_Instructions to follow_:
In the extract on text analysis methods below, list every advanced NLP task that the extract says HuggingFace transformers perform.

_Extract to read_:
== Segment start ==

Term frequency examines the importance of specific terms based on how frequently they appear within your text corpus. See The President’s Words for an example of term frequency analysis.
- Researchers can compute either absolute or relative frequency. While absolute frequency is the raw count, relative frequency is the count expressed as a proportion of the total number of data points.
- If your text corpus is comprised of documents that vary considerably in length (interview transcripts, political speeches, etc.), then you can compute counts relative to all terms within a document to control for length.
Sentiment analysis is used to classify and interpret emotional valence within text data. It generally relies on a pre-defined lexicon to assign a polarity score ranging from -1 (highly negative) to 1 (highly positive) to each word within a corpus. 0 indicates neutrality.
- To study sentiment across a text, most tools will simply add the polarity scores of each word and calculate an average. See Introduction to tidytext for a use case tracking sentiment in Jane Austen’s novels.
- The Python library, VADER uses a more complex, rule-based metric to identify sentiment in social media data.
NLP uses both supervised and unsupervised learning methods to analyze text corpora. While supervised methods rely on pre-defined labels to perform tasks like sentiment analysis and text classification, unsupervised methods find hidden patterns within unstructured data.
Topic Modeling is an algorithm-based tool that identifies a series of topics—or frequently co-occurring words—across a large set of texts.
- Topic modeling uses unsupervised methods like Latent Dirichlet Allocation (LDA) and Structured Topic Modeling (STM).
- Use Tidytext and STM for topic modeling in R, and Gensim for topic modeling in Python.
- Note:Voyant Tools also performs LDA using the jsLDA implementation.
Semantics refers to meaning and how it is represented by and extracted from natural language.
Word embeddings represent each word in a corpus as a vector, which is referred to as an ‘embedding.’ This is a means of reducing dimensionality within text data and identifying semantic similarity.
- The popular Word2Vec algorithm uses a word’s context (i.e. the words that appear before and after it) to create the vector representation. Words like ‘coffee,’ ‘tea,’ and ‘water’ should have similar vector representations—indicating semantic similarity.
- The Doc2Vec algorithm generates a unique vector for an entire document (in addition to its word vectors). This allows for comparisons between documents.
Latent Semantic Scaling (LSS) is a semi-supervised of analyzing texts across domains and languages. It is a word embedding-based approach, which uses a small set of sentiment seed words to calculate polarity scores for all words in a text based on their semantic proximity to the seed words. From there, researchers can calculate average scores per document.
- Seed words can be selected from secondary literature, meaning that LSS is a flexible (and computationally-efficient) method. See Watanabe (2021).
HuggingFace transformers perform advanced NLP tasks, such as text clustering, classification, and summarization/generation:
- Text classification is a supervised learning method, which uses pre-defined labels/categories to organize texts based on their content. This can be useful for organizing survey responses.
- Text clustering is an unsupervised learning method, which automatically groups texts based on their content.
- Note: This often follows Doc2Vec in a text clustering pipeline. Researchers use Doc2Vec to convert their documents into vectors and then apply a clustering algorithm, such as k-means. From there, they can use keywords to interpret the results.
- Text summarization creates a brief synopsis that preserves the key arguments and themes of a longer document. It relies on two techniques: extractive and abstractive summarization. See Text Summarization in NLP.

== Segment end ==

(Collected data entries)
== Segment start ==

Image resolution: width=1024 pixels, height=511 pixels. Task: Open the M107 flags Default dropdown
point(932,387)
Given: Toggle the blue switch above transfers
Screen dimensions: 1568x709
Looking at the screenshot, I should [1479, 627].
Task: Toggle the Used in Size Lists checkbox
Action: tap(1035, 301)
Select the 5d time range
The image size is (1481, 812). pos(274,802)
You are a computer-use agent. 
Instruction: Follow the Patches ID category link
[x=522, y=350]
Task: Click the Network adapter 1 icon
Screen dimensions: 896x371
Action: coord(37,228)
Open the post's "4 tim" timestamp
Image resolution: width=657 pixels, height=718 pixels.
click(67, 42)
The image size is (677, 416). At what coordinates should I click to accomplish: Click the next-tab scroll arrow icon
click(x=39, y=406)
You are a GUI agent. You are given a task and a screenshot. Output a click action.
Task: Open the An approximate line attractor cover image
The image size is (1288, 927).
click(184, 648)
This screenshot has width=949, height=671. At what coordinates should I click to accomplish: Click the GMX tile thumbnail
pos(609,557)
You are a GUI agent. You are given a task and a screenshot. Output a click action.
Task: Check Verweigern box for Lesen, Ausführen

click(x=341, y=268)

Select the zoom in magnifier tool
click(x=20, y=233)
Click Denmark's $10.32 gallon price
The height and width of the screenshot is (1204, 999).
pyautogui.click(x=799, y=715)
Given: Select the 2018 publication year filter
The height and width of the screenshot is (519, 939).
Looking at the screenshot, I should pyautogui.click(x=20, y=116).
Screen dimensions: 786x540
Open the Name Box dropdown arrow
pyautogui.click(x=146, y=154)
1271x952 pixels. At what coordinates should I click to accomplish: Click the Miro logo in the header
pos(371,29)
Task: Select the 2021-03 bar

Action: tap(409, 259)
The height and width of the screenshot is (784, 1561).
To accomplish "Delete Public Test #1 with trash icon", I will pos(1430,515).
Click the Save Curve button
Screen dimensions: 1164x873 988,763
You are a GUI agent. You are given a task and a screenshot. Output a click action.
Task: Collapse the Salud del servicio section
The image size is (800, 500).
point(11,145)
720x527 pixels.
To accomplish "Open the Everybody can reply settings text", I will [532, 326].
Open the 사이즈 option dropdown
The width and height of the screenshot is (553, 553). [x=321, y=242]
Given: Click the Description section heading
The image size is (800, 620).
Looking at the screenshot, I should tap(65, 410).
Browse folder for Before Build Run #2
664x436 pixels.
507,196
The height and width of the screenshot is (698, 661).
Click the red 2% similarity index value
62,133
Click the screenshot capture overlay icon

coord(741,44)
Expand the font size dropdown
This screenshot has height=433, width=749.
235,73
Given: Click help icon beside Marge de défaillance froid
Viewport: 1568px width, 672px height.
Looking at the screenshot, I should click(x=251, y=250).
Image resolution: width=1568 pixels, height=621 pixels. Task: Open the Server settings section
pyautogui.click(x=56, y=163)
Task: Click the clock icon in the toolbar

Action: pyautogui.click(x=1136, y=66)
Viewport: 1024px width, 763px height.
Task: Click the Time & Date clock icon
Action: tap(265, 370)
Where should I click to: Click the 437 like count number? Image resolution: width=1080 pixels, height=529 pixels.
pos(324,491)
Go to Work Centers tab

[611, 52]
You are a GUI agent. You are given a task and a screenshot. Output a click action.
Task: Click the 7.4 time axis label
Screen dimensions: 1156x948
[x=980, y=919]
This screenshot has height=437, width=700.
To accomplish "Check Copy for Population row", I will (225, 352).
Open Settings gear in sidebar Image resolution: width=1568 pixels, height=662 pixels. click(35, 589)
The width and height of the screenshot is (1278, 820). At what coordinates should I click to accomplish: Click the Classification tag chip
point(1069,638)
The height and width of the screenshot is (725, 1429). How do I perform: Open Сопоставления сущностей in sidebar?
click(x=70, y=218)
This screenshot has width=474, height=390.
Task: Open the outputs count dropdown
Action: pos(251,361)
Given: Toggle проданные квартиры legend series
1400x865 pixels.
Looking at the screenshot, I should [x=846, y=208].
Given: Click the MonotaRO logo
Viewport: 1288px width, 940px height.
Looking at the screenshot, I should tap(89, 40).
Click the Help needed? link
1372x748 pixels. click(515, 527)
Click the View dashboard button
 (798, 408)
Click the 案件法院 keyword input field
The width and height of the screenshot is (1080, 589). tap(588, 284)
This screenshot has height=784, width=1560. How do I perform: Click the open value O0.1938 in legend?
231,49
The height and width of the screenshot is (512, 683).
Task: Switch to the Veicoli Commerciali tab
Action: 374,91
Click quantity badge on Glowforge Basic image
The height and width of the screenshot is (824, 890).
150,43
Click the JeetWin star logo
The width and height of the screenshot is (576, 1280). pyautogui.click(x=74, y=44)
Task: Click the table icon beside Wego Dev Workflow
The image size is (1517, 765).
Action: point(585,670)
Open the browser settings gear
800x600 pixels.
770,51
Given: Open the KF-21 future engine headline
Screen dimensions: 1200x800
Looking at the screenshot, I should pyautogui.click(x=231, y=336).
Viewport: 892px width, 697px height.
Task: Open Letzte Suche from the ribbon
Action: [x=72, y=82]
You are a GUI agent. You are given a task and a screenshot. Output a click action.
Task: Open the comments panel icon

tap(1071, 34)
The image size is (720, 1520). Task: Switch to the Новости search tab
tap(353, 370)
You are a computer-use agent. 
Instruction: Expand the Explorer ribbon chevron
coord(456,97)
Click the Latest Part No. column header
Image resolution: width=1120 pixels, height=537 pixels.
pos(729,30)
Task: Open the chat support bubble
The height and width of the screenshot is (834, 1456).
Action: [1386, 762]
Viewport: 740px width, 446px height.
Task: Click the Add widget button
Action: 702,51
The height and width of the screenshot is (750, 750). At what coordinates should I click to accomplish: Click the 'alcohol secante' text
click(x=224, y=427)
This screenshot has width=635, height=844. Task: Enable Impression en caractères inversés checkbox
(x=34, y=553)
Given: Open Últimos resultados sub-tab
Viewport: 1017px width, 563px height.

== Segment end ==

_Response_:
- Text clustering
- Text classification
- Text summarization/generation